_Work to complete:_
What would come next in the forum thread below about self-sponsoring into a full-time police academy in Massachusetts? Write its continuation, picking up right after the last line shown.

# Full-time academy self-sponsorship



## bruinsguy1990 (Aug 26, 2014)

Hello all,
First of all, regarding my question, I already searched for this sort of question on the forums, and I did not find it. So if this question was asked and answered and I didn't see it, I apologize in advance.

A little about myself first, I am a reserve police officer for a town here in Mass and I have a Bachelors degree in Criminal Justice.

Since coming out of college, I have been trying to find a full time police officer job here in Massachusetts, I have applied to several different campus police officer jobs, but I have received not even a call for an interview as of yet. I also applied to a non-civil service town police department for a full-time slot, but they just hired a lateral transfer from another department in the area. I took the civil service exam, received a high B on the test, and was low on my towns list for appointment, so I never had a chance of getting on a full-time spot, especially since I am not a veteran and I don't know a second language. I'm thinking it is almost impossible to get appointment full-time to any police department.

Regarding my actual question, I am considering self-sponsoring myself in to the full-time academy by asking my department if they can sponsor me while I pay for the academy myself. If I were to do that, would I still have to take the civil service exam, or would that bypass me from having to do that? I am aware of the sacrifices I would have to face being in the full-time academy, which is having to quit my job, and have no income as well. For those reasons I do not want to have to do that, but at this point I don't know what else to do. It seems as though I have to sell my soul just to get on a department full-time here in the Commonwealth. Is there anyone on this board who did self-sponsor their way through the academy and found it worth it after?

Thanks in advance.


----------



## DNorth (Jun 6, 2008)

Get off of your whiny ass and into the military. Absolutely no excuse why you can't, if you believe you can handle a police academy.


----------



## bruinsguy1990 (Aug 26, 2014)

_Collected data:_

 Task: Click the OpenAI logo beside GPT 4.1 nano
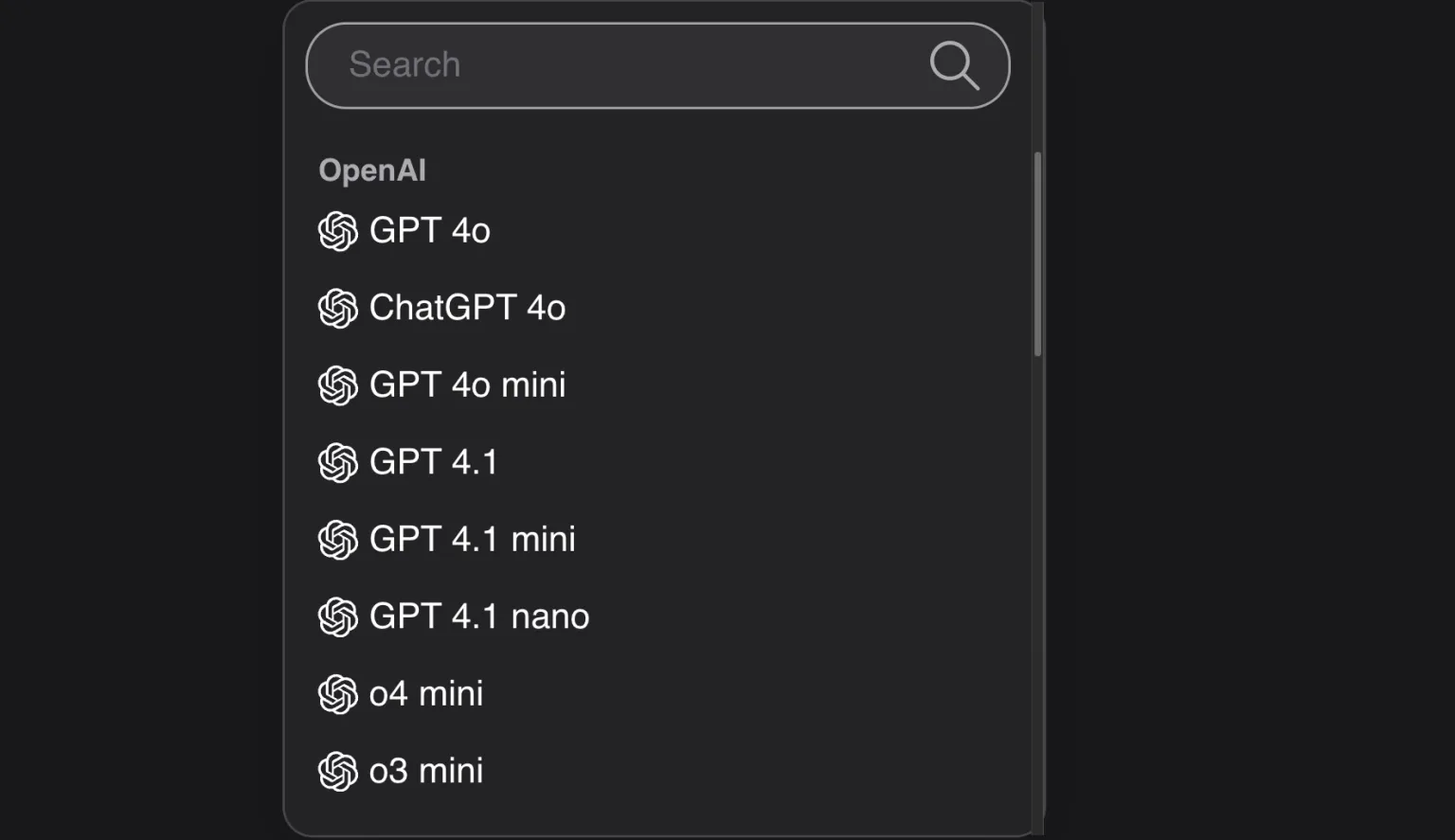[338, 617]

_Task result:_
DNorth said:


> Get off of your whiny ass and into the military. Absolutely no excuse why you can't, if you believe you can handle a police academy.


Who the hell said I was "whining"? The military was never my thing, I simply did not want to join the military, not because I was scared of it or didn't have the "balls" but because I decided to get my college degree instead.


----------



## Pvt. Cowboy (Jan 26, 2005)

bruinsguy1990 said:


> Who the hell said I was "whining"? The military was never my thing, I simply did not want to join the military, not because I was scared of it or didn't have the "balls" but because I decided to get my college degree instead.


Why isn't it your, "thing"?


----------



## bruinsguy1990 (Aug 26, 2014)

Pvt. Cowboy said:


> Why isn't it your, "thing"?


I have a military family and I have seen what burdens it places upon people, and they always advised me not to go in, because you often times come down with PTSD and other conditions that affect you for the rest of your life. They always advised me to go to college and get a degree in lieu of joining the military. Don't get me wrong, I fully respect the military and their sacrifice they give to our country. I just chose to take the college route instead.

Now since the military issue was asked and answered, can someone answer my question? I thank anyone in advance for an answer.


----------



## grn3charlie (Jul 18, 2005)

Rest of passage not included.